Neverending slabs which reminded me a lot of hiking in Acadia.

Now I have to admit we passed Ship Rock without really noticing it. I actually snapped a picture of it just in case it might have been Ship Rock and it just happened to turn out that it was. It is really just a boulder that I guess to someone resembled a ship? I’m not really sure, but who am I to question it. It is still a good landmark to know for navigation purposes I suppose.


The one and only Ship Rock.

From here the final stretch of trail we intended to hike on the red marked trail traversed a series of steeper rock slabs as we made our way down the opposite side of Hogencamp.


Continuing past Ship Rock.



More and more slabs.

Once on top of the slab just past Ship Rock we reached another trail junction which was marked by a couple of arrows on the rock. We hung a left at this intersection and continued back down into the woods.


Trail junction marked on the rock.



Crossing a small stream as we passed back into the woods.

Once we crossed the small stream we hit yet another steep slab. This was actually the largest one we had run across all day. It may seem intimidating to some but the rock was very grippy and the low angle made it an easy scramble to the top.

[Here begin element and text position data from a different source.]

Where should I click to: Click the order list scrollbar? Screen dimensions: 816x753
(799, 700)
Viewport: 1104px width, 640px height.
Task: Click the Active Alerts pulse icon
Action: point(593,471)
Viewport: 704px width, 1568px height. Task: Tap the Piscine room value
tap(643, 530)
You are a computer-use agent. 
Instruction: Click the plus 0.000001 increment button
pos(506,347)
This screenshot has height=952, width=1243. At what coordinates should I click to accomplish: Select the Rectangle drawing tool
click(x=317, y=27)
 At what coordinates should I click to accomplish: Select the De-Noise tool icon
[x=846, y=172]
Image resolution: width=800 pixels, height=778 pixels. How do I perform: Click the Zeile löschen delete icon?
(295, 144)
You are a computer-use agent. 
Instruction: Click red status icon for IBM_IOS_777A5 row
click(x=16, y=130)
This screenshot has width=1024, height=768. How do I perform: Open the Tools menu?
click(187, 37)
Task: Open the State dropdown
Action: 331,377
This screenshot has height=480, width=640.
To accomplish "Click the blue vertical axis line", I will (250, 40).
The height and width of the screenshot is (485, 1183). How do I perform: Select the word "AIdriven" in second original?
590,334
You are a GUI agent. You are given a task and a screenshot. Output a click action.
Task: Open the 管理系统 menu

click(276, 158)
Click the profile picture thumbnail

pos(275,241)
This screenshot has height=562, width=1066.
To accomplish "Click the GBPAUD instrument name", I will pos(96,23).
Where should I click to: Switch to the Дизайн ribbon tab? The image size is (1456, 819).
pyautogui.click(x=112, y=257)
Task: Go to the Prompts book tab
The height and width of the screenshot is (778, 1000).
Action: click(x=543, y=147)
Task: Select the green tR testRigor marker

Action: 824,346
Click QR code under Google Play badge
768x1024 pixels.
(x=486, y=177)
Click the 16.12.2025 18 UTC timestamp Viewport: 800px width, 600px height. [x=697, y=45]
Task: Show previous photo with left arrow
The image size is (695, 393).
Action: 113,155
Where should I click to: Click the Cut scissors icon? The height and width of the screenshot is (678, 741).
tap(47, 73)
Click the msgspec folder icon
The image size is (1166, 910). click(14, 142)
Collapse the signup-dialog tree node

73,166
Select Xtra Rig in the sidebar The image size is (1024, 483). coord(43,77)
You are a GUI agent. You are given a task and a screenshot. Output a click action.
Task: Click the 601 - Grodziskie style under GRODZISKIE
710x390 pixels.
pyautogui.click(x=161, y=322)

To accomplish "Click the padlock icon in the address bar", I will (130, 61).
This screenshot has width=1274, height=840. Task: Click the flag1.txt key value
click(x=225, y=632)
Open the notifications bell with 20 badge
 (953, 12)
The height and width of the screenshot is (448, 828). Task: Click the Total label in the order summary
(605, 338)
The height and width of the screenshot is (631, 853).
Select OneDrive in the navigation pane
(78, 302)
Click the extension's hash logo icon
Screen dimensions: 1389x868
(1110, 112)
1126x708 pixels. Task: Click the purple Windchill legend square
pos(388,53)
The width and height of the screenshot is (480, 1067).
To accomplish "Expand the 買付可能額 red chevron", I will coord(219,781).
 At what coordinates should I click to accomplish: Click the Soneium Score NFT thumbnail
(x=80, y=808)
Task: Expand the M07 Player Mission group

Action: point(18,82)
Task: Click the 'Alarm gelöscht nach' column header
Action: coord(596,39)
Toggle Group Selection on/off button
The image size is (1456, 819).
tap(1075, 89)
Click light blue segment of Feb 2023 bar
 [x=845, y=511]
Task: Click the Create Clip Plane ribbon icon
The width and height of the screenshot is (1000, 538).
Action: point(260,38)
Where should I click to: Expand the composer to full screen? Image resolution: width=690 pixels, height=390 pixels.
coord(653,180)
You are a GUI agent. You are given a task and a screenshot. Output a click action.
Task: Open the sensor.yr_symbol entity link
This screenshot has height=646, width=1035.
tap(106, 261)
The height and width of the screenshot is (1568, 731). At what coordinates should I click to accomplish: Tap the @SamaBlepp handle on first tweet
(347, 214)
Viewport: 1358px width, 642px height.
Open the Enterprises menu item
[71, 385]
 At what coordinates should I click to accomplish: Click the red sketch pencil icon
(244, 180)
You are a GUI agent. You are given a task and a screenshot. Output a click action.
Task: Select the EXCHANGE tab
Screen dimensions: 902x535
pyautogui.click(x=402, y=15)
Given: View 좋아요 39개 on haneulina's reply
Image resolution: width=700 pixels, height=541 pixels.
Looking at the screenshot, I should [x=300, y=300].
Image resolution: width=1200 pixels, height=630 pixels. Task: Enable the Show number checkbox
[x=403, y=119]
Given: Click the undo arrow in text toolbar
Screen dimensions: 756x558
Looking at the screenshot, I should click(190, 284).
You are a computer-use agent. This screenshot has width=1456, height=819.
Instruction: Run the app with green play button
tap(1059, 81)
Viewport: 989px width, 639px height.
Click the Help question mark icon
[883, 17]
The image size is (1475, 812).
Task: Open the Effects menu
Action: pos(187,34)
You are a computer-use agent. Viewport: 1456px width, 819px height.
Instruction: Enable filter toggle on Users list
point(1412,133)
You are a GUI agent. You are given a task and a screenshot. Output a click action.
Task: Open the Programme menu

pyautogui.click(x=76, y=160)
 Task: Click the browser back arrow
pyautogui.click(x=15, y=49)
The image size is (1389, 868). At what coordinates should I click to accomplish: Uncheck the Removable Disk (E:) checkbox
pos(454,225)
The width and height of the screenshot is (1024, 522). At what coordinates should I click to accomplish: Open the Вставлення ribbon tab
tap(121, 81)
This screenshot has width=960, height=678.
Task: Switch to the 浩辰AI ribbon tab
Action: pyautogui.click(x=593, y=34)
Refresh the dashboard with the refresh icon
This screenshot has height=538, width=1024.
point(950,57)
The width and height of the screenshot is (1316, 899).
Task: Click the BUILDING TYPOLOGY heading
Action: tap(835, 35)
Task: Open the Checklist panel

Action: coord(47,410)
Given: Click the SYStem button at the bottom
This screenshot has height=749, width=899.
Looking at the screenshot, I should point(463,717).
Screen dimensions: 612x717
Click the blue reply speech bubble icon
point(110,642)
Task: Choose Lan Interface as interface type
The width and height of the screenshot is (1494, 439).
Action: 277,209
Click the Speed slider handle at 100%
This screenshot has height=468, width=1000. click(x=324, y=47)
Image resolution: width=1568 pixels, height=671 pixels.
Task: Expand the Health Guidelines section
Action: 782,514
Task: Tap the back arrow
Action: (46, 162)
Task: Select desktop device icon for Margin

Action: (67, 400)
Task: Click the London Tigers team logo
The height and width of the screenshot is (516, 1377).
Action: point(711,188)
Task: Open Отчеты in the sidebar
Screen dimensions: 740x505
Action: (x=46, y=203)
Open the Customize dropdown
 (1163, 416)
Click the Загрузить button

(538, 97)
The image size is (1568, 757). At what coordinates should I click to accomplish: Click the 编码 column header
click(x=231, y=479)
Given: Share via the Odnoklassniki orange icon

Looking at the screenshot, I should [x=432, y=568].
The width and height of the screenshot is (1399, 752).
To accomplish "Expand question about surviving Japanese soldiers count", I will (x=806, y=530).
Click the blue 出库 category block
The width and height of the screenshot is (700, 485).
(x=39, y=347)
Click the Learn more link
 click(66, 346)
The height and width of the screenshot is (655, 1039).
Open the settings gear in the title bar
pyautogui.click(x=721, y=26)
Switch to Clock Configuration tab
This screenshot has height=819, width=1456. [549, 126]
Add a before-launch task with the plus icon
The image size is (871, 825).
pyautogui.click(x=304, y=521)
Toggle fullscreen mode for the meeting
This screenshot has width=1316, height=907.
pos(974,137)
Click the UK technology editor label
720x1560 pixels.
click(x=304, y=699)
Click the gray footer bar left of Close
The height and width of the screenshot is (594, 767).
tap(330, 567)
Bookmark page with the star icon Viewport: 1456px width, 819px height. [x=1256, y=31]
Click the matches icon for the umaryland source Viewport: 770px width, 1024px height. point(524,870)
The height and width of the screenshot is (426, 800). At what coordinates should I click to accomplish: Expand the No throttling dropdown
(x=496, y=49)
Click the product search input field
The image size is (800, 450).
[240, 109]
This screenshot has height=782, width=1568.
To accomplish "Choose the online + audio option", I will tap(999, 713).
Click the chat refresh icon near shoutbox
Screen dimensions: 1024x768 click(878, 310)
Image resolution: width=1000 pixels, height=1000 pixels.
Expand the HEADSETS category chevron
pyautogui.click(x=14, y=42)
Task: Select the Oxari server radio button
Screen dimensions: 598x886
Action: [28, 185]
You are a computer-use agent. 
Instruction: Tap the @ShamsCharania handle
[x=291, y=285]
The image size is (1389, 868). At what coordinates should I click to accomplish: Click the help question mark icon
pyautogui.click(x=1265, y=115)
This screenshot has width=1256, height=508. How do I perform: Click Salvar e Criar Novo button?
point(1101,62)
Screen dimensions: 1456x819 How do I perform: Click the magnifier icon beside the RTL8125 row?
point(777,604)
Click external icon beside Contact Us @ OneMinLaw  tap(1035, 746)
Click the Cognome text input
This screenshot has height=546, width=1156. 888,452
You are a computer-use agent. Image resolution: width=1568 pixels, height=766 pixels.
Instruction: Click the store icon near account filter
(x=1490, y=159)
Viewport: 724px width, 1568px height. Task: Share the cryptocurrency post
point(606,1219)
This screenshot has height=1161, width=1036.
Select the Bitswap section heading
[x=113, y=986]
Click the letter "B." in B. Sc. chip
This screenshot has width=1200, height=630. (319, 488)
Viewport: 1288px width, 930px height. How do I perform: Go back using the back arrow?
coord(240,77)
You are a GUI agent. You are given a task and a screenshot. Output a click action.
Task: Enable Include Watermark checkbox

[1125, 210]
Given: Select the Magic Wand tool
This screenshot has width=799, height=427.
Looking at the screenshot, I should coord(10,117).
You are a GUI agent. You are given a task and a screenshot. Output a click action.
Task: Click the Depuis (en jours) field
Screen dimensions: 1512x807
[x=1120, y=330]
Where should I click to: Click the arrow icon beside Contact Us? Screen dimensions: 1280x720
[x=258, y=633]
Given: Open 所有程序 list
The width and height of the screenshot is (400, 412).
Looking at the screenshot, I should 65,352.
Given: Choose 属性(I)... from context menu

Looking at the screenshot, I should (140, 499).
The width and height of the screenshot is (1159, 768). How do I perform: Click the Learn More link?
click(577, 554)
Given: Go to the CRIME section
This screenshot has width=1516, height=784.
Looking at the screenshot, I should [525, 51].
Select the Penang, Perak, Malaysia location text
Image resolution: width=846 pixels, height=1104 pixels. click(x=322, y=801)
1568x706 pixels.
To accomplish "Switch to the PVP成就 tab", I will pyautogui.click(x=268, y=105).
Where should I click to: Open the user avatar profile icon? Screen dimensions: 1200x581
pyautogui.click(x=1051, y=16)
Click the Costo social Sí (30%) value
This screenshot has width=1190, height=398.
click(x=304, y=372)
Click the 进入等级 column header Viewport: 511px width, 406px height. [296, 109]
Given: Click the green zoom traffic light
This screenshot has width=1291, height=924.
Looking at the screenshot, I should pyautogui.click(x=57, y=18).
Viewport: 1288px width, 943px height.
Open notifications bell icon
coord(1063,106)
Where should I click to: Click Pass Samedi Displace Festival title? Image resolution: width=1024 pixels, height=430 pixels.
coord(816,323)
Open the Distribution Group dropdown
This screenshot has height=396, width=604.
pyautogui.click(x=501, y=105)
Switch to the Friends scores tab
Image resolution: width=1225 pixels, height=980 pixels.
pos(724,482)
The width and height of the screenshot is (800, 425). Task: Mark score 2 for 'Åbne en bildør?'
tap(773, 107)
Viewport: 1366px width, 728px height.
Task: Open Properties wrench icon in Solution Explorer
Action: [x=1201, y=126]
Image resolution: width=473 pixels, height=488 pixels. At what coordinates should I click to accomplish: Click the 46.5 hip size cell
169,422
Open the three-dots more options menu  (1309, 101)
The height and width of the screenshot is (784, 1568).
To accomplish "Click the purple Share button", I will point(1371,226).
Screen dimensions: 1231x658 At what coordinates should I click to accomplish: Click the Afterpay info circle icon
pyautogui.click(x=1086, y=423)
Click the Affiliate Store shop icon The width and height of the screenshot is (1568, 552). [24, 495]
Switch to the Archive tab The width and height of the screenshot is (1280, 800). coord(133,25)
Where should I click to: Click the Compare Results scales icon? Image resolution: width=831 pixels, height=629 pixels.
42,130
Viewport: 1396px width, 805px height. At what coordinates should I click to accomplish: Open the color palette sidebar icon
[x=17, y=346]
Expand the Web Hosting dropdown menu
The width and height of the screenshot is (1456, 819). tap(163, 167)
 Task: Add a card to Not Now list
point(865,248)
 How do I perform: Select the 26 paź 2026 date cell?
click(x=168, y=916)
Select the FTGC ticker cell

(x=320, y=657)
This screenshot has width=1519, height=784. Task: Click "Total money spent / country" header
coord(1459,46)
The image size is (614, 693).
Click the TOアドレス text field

The largest slab of the day.

Once we climbed up the slab we were on yet another ridge we had to traverse towards the Bald Rocks shelter and yellow Dunning Trail we intended to hike back down to the parking lot.


Yet another rocky ridge.



The tree tunnel.

I would just note that you want to stay sharp looking for the markers through this section as they can be a little challenging to find if you are not paying attention. Before too long we had reached the area surrounding the Bald Rocks shelter.


People camping near the Bald Rocks shelter.

It was around this area that we expected to find the junction with the yellow Dunning trail but after walking back and forth down the trail we never actually saw and markers. I am not sure if we just missed it or there wasn’t one in the first place but we didn’t have much luck. After wasting a few minutes walking back and forth we decided to just ask the campers if they knew and they mentioned that the trail was actually right behind their camp site. So we hung a left through the campsite and followed a small path that lead us straight down to the yellow trail we were looking for.


Junction at the yellow marked trail behind the campsite.

Another short series of trails and another short slab put us back into the woods and heading towards the green marked Long Path trail.


The last slab of the day.



Back in the woods along the yellow Dunning trail.

The Long Path junction is a bit more well marked and it was actually the trail I used on my last trip to Harriman so I was familiar with where it was. From this junction is was just another 1.3 miles back to the parking lot.


Trail junction for the green marked Long Path.

The hike along the Long Path was uneventful as we wound our way back down towards the lake and the parking lot beyond. The only downside was there were way more bugs on this section of trail than we had run into all day.


View down the Long Path.

Before too long we reached the lake and after a little while of walking beside the lake we emerged back at the same spot where we had started in the morning. All in all the hike only took a few hours but it was a great day in the woods. We had a lot of fun on the rocky sections and varied terrain and the few views we had made the effort worth it. I still plan on coming back to explore more parts of Harriman State Park as I think it still has a whole lot more to offer and I have really only scratched the surface.